*What to produce*: Scan the entries below for the word "dimensions". Copy each line that has it.

*Saved entries*:

>>

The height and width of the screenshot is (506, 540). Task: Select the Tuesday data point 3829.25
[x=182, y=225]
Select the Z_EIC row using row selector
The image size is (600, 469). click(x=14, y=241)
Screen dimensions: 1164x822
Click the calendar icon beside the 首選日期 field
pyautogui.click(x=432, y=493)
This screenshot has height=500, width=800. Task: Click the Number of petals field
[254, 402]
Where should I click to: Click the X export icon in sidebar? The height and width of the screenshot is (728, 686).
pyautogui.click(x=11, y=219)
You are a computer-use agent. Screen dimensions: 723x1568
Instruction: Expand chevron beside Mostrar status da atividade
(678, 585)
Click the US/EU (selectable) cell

<<

*Exercise answer*:
Screen dimensions: 1164x822
You are a computer-use agent. Screen dimensions: 723x1568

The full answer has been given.